Example 4 A preservative shown in Table 4 was added to a basic composition containing 1000 g of ground meat, 300 g of onion, 60 g of wheat flour, and 50 g of water, and the mixture was thoroughly mixed, molded, steamed for 25 minutes, and cooled. After that, 10 pieces per test section were stored at 25 ° C., the change in appearance was observed, and the number of effective storage days was calculated according to the same criteria as in Example 1 and the results are shown in Table 6. Further, the test group to which the preservative of the present invention was added showed no difference in taste, color, odor, morphology, etc., as compared to the control group, and no adverse effect on quality due to addition was observed.

[0046]

[Table 6]

Example 5 40 to 50 ml of commercially available raw soybean milk (pH = 7.0) was dispensed into a glass bottle and autoclaved. An aqueous solution of a preservative having the composition shown in Table 7 (the amount of each component in soy milk is
The aqueous solution was prepared so as to have the amount shown in. The amount of each component in Table 7 is% by weight. ) Was sterilized by filtration and then added to and mixed with sterilized soymilk to give a total volume of 50 ml. Then, a spore suspension of Bacillus subtilis IAM1069 was inoculated in soybean milk to a concentration of about 10 ² cells / ml, heated in an aqueous solution at 90 ° C for 40 minutes, cooled with water, and stored at 25 ° C for daily use. The number of bacteria was measured. The number of days until the number of bacteria reached 10 ⁶ cells / ml was defined as the number of effective storage days. The results are shown in Table 9.

[0048]

[Table 7]

[0049]

[Table 8]

Example 6 To 6 kg of an equal mixture of minced pork and mutton,
15% by weight of pork fat, 2.5% by weight of salt, polymerized phosphate of 0.1%.
1% by weight, spice 0.5% by weight, sodium nitrite 7
0 ppm and 10% by weight of ice water were added, and the mixture was cut with a silent cutter for 10 minutes. About 15 g of the obtained emulsion meat was filled into the sheep intestine using a manual stuffer. This was dried in a smokehouse for 40 minutes, then smoked and boiled, and heated so that the center temperature became 75 ° C. to produce a wiener sausage. After storing this wiener sausage in a refrigerator overnight, it was immersed in an aqueous solution of a preservative having the composition shown in Table 7 (the aqueous solution was prepared so that the amounts of the components in the aqueous solution would be the amounts shown in Table 7) for 2 minutes. After air-drying, 10 sterilized petri dishes, each containing 2 Wiener sausages, were prepared in 10 test sections and stored at 25 ° C. to observe changes in appearance.

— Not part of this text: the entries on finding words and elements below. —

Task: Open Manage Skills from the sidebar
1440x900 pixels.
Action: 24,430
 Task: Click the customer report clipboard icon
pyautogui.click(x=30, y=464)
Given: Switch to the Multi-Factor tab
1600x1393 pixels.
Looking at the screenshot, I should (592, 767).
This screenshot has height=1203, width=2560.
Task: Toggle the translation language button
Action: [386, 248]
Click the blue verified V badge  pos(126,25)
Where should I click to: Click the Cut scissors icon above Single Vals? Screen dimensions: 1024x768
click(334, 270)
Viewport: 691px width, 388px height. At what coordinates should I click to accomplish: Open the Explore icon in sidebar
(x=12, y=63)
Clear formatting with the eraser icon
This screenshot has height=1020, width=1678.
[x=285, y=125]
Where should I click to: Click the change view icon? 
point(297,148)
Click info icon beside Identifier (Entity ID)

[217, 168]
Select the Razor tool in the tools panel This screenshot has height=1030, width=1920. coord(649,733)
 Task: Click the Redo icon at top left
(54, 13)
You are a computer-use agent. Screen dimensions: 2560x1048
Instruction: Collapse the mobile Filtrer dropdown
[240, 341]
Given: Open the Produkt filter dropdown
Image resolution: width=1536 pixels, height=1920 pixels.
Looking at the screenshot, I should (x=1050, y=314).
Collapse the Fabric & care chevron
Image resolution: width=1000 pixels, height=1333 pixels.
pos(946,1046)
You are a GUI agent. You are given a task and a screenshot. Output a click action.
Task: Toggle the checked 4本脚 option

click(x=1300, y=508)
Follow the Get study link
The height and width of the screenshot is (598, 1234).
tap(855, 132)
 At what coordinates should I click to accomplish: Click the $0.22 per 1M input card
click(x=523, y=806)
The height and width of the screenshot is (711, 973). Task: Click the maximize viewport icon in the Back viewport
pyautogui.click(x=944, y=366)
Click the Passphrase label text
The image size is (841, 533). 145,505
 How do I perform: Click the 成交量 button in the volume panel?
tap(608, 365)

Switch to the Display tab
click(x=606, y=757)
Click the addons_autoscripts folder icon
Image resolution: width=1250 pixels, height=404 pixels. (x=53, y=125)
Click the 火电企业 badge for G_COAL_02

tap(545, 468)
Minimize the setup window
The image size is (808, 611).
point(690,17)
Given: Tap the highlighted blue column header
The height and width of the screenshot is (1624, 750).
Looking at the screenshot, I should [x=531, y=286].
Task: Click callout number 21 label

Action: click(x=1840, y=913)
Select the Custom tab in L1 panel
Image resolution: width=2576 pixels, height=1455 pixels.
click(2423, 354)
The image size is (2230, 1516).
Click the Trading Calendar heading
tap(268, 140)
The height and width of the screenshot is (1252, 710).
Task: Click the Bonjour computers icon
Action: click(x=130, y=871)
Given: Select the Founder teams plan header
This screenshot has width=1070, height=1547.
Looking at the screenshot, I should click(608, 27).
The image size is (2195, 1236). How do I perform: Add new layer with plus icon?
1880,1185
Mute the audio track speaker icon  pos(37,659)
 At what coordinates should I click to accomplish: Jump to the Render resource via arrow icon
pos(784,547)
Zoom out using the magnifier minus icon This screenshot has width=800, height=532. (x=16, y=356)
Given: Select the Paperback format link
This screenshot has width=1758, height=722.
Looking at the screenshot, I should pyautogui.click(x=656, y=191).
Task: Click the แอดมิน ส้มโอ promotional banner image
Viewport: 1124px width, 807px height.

The number of effective storage days was determined according to the same criteria as in Example 1. The results are shown in Table 9.

[0051]

[Table 9]

[0052]

Industrial Applicability As described above, the food to which the preservative of the present invention is added can remarkably improve the preservability.
Further, the preservative of the present invention is an excellent food preservative that does not change the original taste, flavor, color, etc. of the food and has no adverse effect on the quality due to addition.

Claims (1)

[Claims] 1. An antibacterial substance extracted and produced from horseradish (also known as horseradish radish or horseradish), sorbic acid, benzoic acid and salts thereof, organic acids such as acetic acid, fumaric acid and adipic acid and salts thereof, and glycine. , Amino acids such as cystine, lower fatty acid ester, sugar ester, vitamin B ₁ ester, polymerized phosphate, ethanol, polylysine, protamine, lysozyme, licorice extract antibacterial substance, pepper extract, pectin degradation product, mangosteen peel extract, 1 selected from the group consisting of hop extract, chitosan, phytic acid, and gluconodeltalactone
Preservative for foods containing one or more species.